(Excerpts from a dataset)
╭──

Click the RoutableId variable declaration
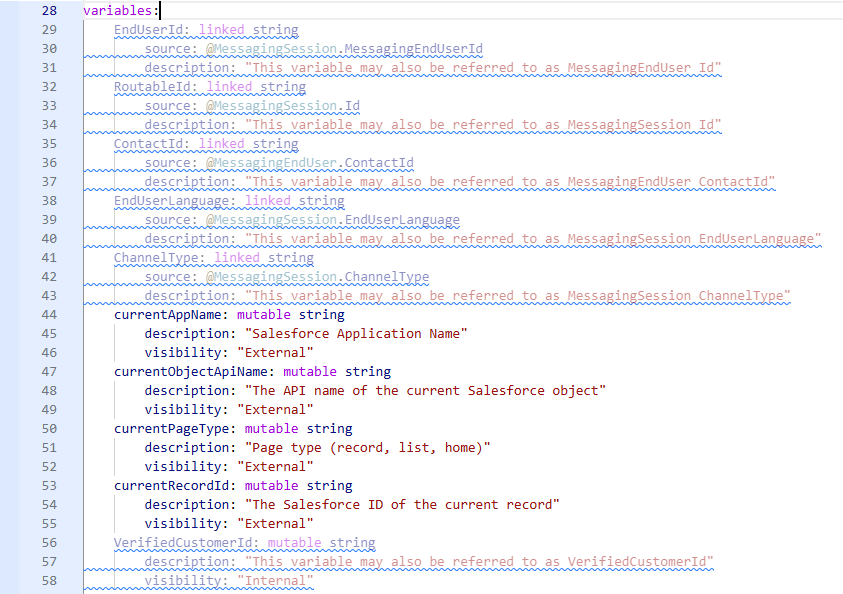Screen dimensions: 843x594 coord(210,87)
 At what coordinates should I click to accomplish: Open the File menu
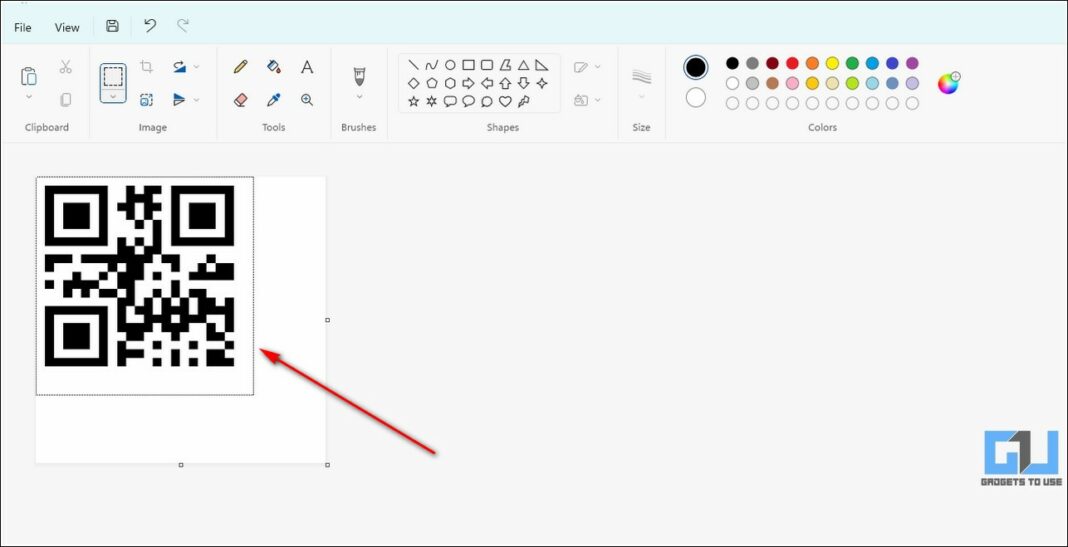click(23, 27)
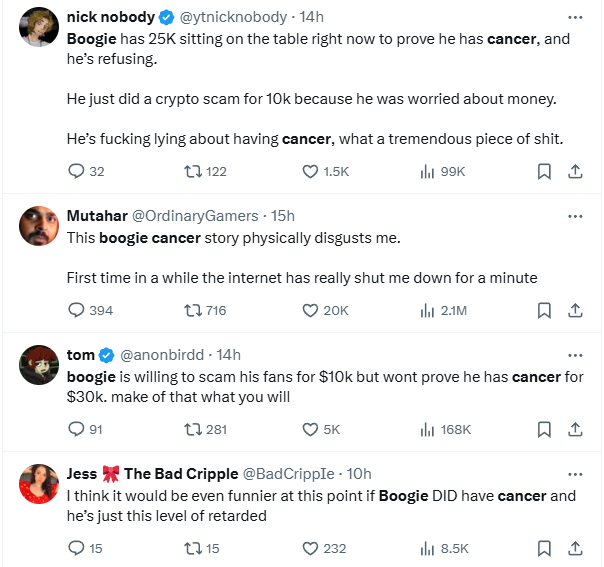This screenshot has height=567, width=604.
Task: Open more options on nick nobody's tweet
Action: coord(575,17)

╰──

• ABOUT THIS EXERCISE: Your copy of the records above should be exact and contain no pictures.

• TASK ANSWER:
Click the RoutableId variable declaration
Screen dimensions: 843x594 coord(210,87)
 At what coordinates should I click to accomplish: Open the File menu
click(23, 27)
This screenshot has height=567, width=604.
Task: Open more options on nick nobody's tweet
Action: coord(575,17)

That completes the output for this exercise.